- 30 percent of all retail will be online by 2025, almost four times today.
- Tenants also need to be close to an ample supply of seasonal or “surge” labor.
- Preferably in right-to-work states.
E-commerce has been the fastest-growing segment of the retail market for the last four years and can be expected to be a large share of the market for the next 15 to 20 years. Fulfillment centers have become the new face of industrial warehouse development, according to panelists at the ULI Fall Meeting in Chicago.
E-commerce growth rates “are off the charts,” said logistics consultant Curtis Spencer of IMS Worldwide in Webster, Texas, who cited a National Retail Federation report that says e-commerce enjoyed growth rates that were nearly six times greater than those of traditional retail.
Amazon alone nailed a nearly 40 percent growth rate on revenue of $62 billion, Spencer said.
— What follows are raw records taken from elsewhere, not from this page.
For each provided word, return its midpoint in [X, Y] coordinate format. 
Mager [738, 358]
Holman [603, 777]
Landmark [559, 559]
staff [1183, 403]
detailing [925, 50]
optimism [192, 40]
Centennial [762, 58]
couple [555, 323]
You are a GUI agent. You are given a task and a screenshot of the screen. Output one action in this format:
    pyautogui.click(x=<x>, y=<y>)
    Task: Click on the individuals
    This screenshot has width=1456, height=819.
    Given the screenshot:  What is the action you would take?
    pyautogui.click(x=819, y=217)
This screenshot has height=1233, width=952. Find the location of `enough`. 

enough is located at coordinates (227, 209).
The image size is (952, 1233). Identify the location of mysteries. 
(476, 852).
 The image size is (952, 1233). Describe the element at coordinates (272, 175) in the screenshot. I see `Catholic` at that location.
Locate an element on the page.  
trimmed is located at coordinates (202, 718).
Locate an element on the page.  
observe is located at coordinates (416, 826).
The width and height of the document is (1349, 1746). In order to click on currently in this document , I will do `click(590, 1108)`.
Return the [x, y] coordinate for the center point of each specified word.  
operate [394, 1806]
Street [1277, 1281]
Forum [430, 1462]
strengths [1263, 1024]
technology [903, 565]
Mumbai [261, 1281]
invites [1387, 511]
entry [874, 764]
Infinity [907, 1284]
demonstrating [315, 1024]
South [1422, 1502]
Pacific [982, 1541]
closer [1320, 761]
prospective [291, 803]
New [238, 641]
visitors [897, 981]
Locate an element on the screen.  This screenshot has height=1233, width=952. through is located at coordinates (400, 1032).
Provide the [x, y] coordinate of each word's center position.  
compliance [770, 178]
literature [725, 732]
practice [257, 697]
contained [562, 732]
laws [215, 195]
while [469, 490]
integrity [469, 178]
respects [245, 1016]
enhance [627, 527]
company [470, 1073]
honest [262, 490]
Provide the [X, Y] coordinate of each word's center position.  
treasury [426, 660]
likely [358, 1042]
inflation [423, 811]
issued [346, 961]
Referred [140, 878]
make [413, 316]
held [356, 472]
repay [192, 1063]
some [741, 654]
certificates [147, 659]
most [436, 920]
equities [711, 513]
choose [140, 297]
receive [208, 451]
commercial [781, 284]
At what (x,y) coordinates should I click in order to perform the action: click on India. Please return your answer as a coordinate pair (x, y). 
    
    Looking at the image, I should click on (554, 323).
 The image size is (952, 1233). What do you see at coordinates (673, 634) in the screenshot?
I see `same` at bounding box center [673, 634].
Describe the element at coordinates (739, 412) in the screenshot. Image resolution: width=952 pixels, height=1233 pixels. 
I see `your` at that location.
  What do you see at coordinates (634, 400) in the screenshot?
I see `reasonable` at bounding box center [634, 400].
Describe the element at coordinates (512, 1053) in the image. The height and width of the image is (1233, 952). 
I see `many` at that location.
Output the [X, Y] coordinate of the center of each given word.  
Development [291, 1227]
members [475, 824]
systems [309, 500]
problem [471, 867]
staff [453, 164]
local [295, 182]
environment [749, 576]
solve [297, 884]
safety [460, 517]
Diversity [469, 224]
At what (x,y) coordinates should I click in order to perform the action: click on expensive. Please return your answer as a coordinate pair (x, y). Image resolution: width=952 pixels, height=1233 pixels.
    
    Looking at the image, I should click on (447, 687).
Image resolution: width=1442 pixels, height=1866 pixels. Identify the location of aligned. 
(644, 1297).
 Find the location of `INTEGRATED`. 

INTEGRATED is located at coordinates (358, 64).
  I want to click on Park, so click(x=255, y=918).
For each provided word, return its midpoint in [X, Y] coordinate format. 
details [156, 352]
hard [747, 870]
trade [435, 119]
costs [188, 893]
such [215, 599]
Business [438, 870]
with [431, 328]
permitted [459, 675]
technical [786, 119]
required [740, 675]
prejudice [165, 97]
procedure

That explains why the company is planning to build 17 distribution centers totaling 95 million square feet (8.8 million sq km) throughout the United States over the next three years. That’s in addition to the 52 centers Amazon already has.
“There’s another behemoth on the block,” the marketing supply chain consultant said, comparing Amazon to Walmart. And others like Target and Home Depot are not far behind, he added.
Spencer estimated that 30 percent of all retail will be e-commerce by 2025. Currently, it commands just 8 percent. But even so, one-third of the demand for big box space last year “was tied to e-commerce,” he said.
Spencer said some of the key elements of site selection when it comes to such facilities are their proximity to major markets, inexpensive land, adjacency to Fedex and United Parcel Service hubs and “reasonable proximity” to Interstate highways. The closer to the Fedex and UPS hubs, the better, he said, but they should be no more than five to 20 miles (32 km) away.
Tenants also need to be close to an ample supply of seasonal or “surge” labor, he said, preferably in right-to-work states.
Jinger Tapia of Ware Malcolmb described the design specifications likely to become in demanded for e-commerce fulfillment centers, a design for which her Oak Brook, Illinois-based international architectural firm won an award recently from the National Association of Industrial and Office Parks.
The cutting-edge design features a loading zone spine down the middle of the building, with a sorting zone on either side and storage on either side of that. It also has a central command center and operating vertical lifts that can handle entire trailer loads of goods.
Because the 1.95-million-square-foot building (181,161 sq m) is 84 feet (25.6 m)tall, it is classified as high-rise, Tapia said, noting that the design is “meant to be a conversation starter” when talking to clients about getting product in and out as fast and as inexpensively as possible.
For now, though, the footprint for e-commerce distribution centers is “not a lot different” from ordinary distribution centers, according to James Ford, a project executive at Clayco, a full-service turnkey real estate, architecture, design-build, and construction firm based in Chicago.
At the same time, Ford added, transportation is key–the “end-most” important factor. “Design is only incidental,” he said. “It’s all driven by convenience.”
He also said e-commerce structures, which are sometimes known as omni-channel or multi-channel fulfillment centers, require far more employees than traditional spaces and, therefore, they require four to five times more parking. And that doesn’t include the parking needed to accommodate trailers.
But over and above that, Ford said, the amount of automation required inside the buildings is the real cost driver. “Its those guts that make the difference,” he said.